Five Heavy Albums that Changed My Life with Trevor Phipps of Unearth

To celebrate the release of Unearth’s new album, Extinction(s), we caught up with vocalist Trevor Phipps to find out what five heavy albums changed his life. We came away with a photo of young Trevor listening to KISS’ Dynasty, so it was a rockin’ win-win situation. But we also got a glimpse into what albums formed the metallic psyche fronting a very long-running metalcore/New Wave of American Heavy Metal institution, and we liked what we found, from the aforementioned disco flirtations of Simmons Corp. to a rap-metal crossover and all the way back to hardline straight-edge hardcore.

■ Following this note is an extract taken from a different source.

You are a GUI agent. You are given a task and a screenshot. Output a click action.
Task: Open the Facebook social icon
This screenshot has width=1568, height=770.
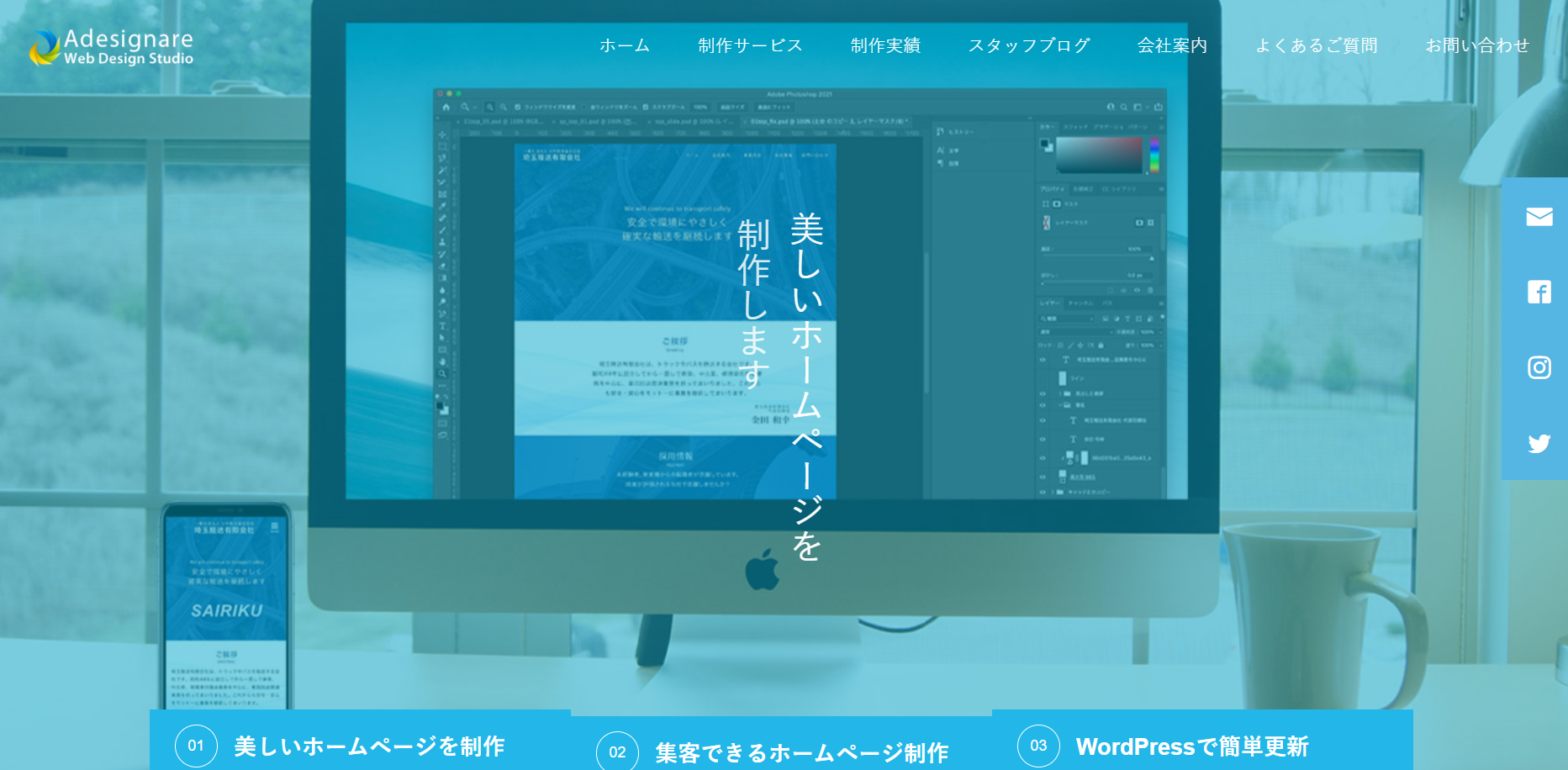(x=1539, y=293)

“Here are my top five influential heavy records,” says Phipps. “Although I like these records, they aren’t necessarily my favorite albums of all time or even my favorite of these bands’ catalogues. My approach on this piece was to show which albums made the most impact on me and my musical journey in the metal world. I’ve listed the albums chronologically and how and when I found them.”

KISS – Dynasty (1979)

As a kid, I would always hear classic rock being played in the house as my father would throw on his vinyl records and play some of the best music from his youth—The Beatles, CCR, The Rolling Stones, The Animals…  One of the bands that stood out to me when I was really young was KISS. Part of their allure to me as a three- and four-year-old was their make-up, costumes and flair for theatrics. All of that made a big impression on me, and when hearing their cover of The Rolling Stones’ “2000 Man,” it instantly made me want to play air guitar and sing along. I clearly remember putting on shows with my cousins for our parents, with me pretending to be Ace Frehley, singing and playing guitar. I’d say it was what first got the thought in my head to pursue rock ‘n’ roll, of course premature but I definitely found I enjoyed expressing myself through music with this record. I know this is their more “disco”-leaning album, but there are some solid rock songs on this, outside of their Stones cover. “I Was Made for Lovin’ You,” “Sure Know Something” and “Magic Touch” all will get you singing along and wanting to hear more from the band.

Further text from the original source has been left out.